— Tasks to perform —
[A] Copy the LUCENE-6825 comment from the text that has "I'll nuke all" through "nocommit still relevant?", and swap "temporary" for "provisional".
[B] Using the LUCENE-6825 comment, decide whether each statement holds, answering yes or no and quoting the words that settle it: (i) The commenter suggests capping the number of dimensions at 15. (ii) The 1D case saw no gain in speed. (iii) The issue is filed as a bug.

## START Source text

Michael McCandless commented on LUCENE-6825:


Thanks [~rjernst]!

bq. I see a number of debugging s.o.p, 

I'll nuke all of these once things seem to be working ... also, those 
{{bytesToInt}} in the reader/writer are temporary just for debugging the test 
case that's encoding ints into the byte[].

{quote}
Is this nocommit still relevant?

// nocommit can we get this back?
//state.docs.grow(count);
{quote}

Unfortunately, yes.  One source of efficiency for the 1D,2D,3D specialized BKDs 
now is they can "notify" the consumer of the incoming docIDs that a chunk is 
coming ... but I didn't expose any means to do this in the intersect API.  I 
could add it but held back for now since that dirties the read-time API.  
Though for the 1D case, this was a big speedup, because in that case I can give 
a pretty accurate estimate up front of how large the result set will be ... 
I'll mull, probably leave as a TODO for now.

bq. Can we avoid the bitflip in bytesToInt by using a long accumulator and 
casting to int?

Hmm I don't think that's the same thing?  We flip that big so that in binary 
space negative ints sort before positive ints?  But remember this is only a 
test issue at this point (for this issue) ... in future issues we will need 
clever "encode/decode foobar as byte[]" ...

bq. Can we limit the num dims to 3 for now?

How about limit to 15?  I think 3 is a bit too low (and 255 is a way too 
high!), but there are maybe interesting things to do w/ more than 3 dims, e.g. 
index household income along with x, y, z points or something.  So this would 
still give us 4 free bits in case we want them later...

bq. In `BKDWriter.finish()`, can the try/catch around building be simplified?

I'll try your suggestion.  I think if I change destroy to close instead, I can 
just tap into IOUtils goodness...

bq. In `BKDWriter.build()`, there is a nocommit about destroying perdim 
writers, but I think that is handled by the caller in `finish()` 

It is confusing!

Each level of the recursion may have written its own files, so I think we need 
the toplevel destroy (removes the fully sorted by each dim file we created up 
front) and the destroy as we recurse (removes the partitioned subset of each 
dim).

> Add multidimensional byte[] indexing support to Lucene
> --
>
> Key: LUCENE-6825
> URL: https://issues.apache.org/jira/browse/LUCENE-6825
> Project: Lucene - Core
>  Issue Type: New Feature
>Reporter: Michael McCandless
>Assignee: Michael McCandless
> Fix For: Trunk
>
> Attachments: LUCENE-6825.patch
>
>
> I think we should graduate the low-level block KD-tree data structure
> from sandbox into Lucene's core?
> This can be used for very fast 1D range filtering for numerics,
> removing the 8 byte (long/double) limit we have today, so e.g. we
> could efficiently support BigInteger, BigDecimal, IPv6 addresses, etc.
> It can also be used for > 1D use cases, like 2D (lat/lon) and 3D
> (x/y/z with geo3d) geo shape intersection searches.

## END Source text
## START Provided material

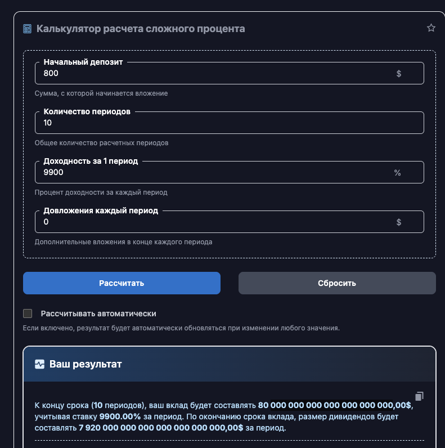The image size is (445, 448).
Task: Click the dollar sign in Довложения field
Action: (x=399, y=222)
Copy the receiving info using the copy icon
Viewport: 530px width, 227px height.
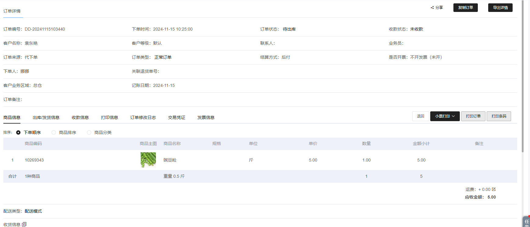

## END Provided material

— Full solutions —
[A]
I'll nuke all of these once things seem to be working ... also, those 
{{bytesToInt}} in the reader/writer are provisional just for debugging the test 
case that's encoding ints into the byte[].

{quote}
Is this nocommit still relevant?

[B]
(i) Yes: "How about limit to 15?"
(ii) No: "Though for the 1D case, this was a big speedup"
(iii) No: "Issue Type: New Feature"